記事監修医師
MYメディカルクリニック横浜みなとみらい 院長 東京大学医学部卒 医学博士日本呼吸器学会認定呼吸器専門医日本内科学会認定総合内科専門医人間ドック学会認定医難病指定医Member of American College of Physicians
山本 康博 先生
2019/4/26
記事監修医師
MYメディカルクリニック横浜みなとみらい 院長 東京大学医学部卒 医学博士日本呼吸器学会認定呼吸器専門医日本内科学会認定総合内科専門医人間ドック学会認定医難病指定医Member of American College of Physicians
山本 康博 先生
神経因性膀胱とは、中枢、末梢神経に異常がみられた結果起きた排尿障害です。この記事では、神経因性膀胱を発症したときにみられる症状や治療法などを解説します。
神経因性膀胱とは、脳血管障害、脊髄障害、神経変性疾患などの中枢、末梢神経の変化が原因となって発症する下部尿路機能障害の総称です。
神経因性膀胱になると、障害が起こっている神経の場所によりあらわれる症状が異なります。症状を大きく分けると、仙髄より中枢の神経が障害される上位型と、仙髄より抹消の神経が障害される下位型に大別されます。
上位型は痙性神経因性膀胱といい、膀胱が過敏な状態になるため、頻尿や尿失禁などの蓄尿障害による症状がみられます。一方、下位型は弛緩性神経因性膀胱といい、膀胱が伸びきった状態になっていて縮むことができなくなります。症状として尿意を自覚できない、尿が出なくなる尿閉、膀胱容量がいっぱいになって尿が溢れ出てくる尿失禁(溢流性尿失禁)などがみられます。
神経因性膀胱を発症する原因は脊髄や脳の異常です。脳梗塞や脳出血といった脳血管障害、パーキンソン病や多発性硬化症といった神経変性疾患、脊髄損傷、支給や直腸の骨盤内手術後、糖尿病などが、異常を引き起こす原因となります。また、このほかにも加齢が神経因性膀胱の原因となることもあります。

═══

→ **作業課題**
• 1. 本文によると、上位型の神経因性膀胱は何と呼ばれますか。
• 2. 本文の「上位型は痙性神経因性膀胱といい」で始まる段落を、主な内容を残したまま箇条書きにまとめなさい。
• 3. 本文のうち、「神経因性膀胱とは、脳血管障害」から「の原因となることもあります。」までの部分を、一字一句変えずに書き写しなさい。
これらの行は、本文に関する作業には一切関係しません。

═══

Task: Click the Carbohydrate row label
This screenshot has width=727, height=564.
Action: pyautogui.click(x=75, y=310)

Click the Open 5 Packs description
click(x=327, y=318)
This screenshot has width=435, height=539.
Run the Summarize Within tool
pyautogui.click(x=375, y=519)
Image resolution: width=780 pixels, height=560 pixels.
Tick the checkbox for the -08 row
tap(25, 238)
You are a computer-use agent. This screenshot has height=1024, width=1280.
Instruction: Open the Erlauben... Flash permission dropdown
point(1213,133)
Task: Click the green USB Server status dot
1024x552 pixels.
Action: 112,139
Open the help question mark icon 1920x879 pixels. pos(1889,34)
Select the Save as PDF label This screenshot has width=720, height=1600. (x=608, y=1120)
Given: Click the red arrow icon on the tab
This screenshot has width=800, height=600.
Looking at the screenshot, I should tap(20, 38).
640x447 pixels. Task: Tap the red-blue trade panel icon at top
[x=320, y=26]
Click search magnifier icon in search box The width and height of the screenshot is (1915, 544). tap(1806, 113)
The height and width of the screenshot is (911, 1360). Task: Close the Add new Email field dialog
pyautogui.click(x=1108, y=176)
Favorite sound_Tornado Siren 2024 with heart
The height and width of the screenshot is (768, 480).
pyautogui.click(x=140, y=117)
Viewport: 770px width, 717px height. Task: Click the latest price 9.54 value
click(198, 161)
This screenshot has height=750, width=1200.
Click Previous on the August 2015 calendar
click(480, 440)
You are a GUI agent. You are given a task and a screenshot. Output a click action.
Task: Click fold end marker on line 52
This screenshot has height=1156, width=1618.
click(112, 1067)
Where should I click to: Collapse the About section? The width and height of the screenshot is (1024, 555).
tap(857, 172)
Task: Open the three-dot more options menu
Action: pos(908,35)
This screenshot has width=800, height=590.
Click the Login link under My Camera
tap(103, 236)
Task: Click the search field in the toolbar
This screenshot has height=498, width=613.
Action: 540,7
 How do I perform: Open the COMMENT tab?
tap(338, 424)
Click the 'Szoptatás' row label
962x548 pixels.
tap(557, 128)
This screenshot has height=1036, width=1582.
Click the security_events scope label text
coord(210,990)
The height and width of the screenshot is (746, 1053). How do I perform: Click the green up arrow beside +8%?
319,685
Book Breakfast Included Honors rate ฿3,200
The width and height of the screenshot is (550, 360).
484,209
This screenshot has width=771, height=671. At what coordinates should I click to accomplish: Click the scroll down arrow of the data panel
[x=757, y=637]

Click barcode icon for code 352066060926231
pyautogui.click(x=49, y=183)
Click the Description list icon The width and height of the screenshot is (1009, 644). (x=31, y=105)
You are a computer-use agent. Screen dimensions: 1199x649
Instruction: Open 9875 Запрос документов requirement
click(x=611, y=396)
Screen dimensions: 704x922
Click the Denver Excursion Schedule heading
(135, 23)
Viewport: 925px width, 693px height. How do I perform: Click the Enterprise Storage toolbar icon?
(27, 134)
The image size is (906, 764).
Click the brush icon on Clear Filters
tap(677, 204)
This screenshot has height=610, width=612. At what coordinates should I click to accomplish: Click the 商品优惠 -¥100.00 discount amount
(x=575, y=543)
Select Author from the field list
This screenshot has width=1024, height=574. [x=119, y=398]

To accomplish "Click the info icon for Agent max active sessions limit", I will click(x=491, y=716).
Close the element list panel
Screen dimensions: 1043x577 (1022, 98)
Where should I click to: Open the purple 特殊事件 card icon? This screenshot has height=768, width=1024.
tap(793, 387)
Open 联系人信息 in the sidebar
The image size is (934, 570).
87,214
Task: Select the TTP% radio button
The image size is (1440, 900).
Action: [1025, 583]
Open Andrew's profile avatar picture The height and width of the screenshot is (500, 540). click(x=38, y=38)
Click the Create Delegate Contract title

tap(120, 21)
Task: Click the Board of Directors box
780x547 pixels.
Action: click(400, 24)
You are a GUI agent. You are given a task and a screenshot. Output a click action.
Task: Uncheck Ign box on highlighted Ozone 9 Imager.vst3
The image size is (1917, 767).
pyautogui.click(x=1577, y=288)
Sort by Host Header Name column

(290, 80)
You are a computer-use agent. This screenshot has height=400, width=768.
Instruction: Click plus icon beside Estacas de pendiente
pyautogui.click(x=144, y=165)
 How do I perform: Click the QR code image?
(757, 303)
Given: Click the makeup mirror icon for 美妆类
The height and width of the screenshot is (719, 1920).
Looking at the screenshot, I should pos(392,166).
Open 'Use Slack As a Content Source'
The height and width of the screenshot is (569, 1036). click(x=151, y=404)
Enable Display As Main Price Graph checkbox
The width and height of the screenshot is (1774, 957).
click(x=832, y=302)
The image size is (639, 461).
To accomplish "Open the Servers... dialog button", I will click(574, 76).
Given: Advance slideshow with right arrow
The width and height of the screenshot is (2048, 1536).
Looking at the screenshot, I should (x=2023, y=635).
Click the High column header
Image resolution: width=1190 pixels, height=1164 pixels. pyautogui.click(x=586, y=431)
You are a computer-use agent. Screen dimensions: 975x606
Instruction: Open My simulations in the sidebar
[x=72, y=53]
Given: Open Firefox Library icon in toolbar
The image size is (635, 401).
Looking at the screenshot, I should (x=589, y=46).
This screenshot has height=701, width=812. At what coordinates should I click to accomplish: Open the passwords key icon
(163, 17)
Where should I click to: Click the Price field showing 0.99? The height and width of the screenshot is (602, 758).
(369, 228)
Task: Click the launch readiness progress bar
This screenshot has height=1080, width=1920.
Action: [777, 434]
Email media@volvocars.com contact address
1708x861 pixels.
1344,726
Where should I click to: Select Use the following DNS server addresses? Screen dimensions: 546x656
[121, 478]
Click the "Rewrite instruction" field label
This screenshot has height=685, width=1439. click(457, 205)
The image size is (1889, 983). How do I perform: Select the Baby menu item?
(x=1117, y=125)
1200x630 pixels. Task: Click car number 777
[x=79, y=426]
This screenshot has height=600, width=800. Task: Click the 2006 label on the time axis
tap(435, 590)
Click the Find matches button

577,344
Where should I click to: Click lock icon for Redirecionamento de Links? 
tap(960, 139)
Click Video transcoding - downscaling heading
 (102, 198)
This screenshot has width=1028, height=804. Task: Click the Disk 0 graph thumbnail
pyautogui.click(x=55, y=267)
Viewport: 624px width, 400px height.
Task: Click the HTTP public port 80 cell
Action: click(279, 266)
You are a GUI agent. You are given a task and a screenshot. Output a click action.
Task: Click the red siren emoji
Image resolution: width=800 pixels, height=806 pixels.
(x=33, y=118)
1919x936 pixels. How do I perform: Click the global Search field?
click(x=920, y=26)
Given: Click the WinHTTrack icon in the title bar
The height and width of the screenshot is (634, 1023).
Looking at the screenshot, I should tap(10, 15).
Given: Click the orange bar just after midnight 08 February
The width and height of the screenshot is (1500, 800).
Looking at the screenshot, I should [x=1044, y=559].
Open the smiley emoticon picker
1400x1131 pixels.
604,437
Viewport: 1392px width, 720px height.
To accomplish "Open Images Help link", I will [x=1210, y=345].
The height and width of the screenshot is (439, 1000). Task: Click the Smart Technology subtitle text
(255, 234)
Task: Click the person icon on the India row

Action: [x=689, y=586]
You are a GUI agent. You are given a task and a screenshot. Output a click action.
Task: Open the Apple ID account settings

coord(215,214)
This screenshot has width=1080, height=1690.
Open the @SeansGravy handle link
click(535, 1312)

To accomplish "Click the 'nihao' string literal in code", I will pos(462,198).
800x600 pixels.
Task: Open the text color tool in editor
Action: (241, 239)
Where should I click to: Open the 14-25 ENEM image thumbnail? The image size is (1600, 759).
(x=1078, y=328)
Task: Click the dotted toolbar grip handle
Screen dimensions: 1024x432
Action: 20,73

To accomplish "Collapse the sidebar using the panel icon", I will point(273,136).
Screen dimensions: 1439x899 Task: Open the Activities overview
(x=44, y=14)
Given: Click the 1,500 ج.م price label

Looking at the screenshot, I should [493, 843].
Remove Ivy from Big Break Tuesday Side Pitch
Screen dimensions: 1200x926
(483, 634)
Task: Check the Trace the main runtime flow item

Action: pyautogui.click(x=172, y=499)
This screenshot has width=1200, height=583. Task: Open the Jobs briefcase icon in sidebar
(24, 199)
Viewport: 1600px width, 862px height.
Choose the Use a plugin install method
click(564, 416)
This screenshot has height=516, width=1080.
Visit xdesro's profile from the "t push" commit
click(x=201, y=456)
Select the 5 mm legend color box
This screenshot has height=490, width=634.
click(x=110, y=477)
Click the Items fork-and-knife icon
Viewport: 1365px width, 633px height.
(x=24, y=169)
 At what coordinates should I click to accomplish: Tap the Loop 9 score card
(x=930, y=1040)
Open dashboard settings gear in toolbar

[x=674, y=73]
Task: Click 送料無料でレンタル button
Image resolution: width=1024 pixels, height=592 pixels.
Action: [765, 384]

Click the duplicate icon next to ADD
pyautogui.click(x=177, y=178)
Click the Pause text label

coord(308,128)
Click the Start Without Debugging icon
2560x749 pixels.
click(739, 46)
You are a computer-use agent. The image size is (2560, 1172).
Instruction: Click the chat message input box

═══

→ **解答**
• 1. 痙性神経因性膀胱と呼ばれます。

• 2.
・上位型(痙性神経因性膀胱):膀胱が過敏な状態になり、頻尿や尿失禁などの蓄尿障害による症状がみられる。
・下位型(弛緩性神経因性膀胱):膀胱が伸びきって縮めなくなり、尿意を自覚できない、尿閉、溢流性尿失禁などの症状がみられる。

• 3.
神経因性膀胱とは、脳血管障害、脊髄障害、神経変性疾患などの中枢、末梢神経の変化が原因となって発症する下部尿路機能障害の総称です。
神経因性膀胱になると、障害が起こっている神経の場所によりあらわれる症状が異なります。症状を大きく分けると、仙髄より中枢の神経が障害される上位型と、仙髄より抹消の神経が障害される下位型に大別されます。
上位型は痙性神経因性膀胱といい、膀胱が過敏な状態になるため、頻尿や尿失禁などの蓄尿障害による症状がみられます。一方、下位型は弛緩性神経因性膀胱といい、膀胱が伸びきった状態になっていて縮むことができなくなります。症状として尿意を自覚できない、尿が出なくなる尿閉、膀胱容量がいっぱいになって尿が溢れ出てくる尿失禁(溢流性尿失禁)などがみられます。
神経因性膀胱を発症する原因は脊髄や脳の異常です。脳梗塞や脳出血といった脳血管障害、パーキンソン病や多発性硬化症といった神経変性疾患、脊髄損傷、支給や直腸の骨盤内手術後、糖尿病などが、異常を引き起こす原因となります。また、このほかにも加齢が神経因性膀胱の原因となることもあります。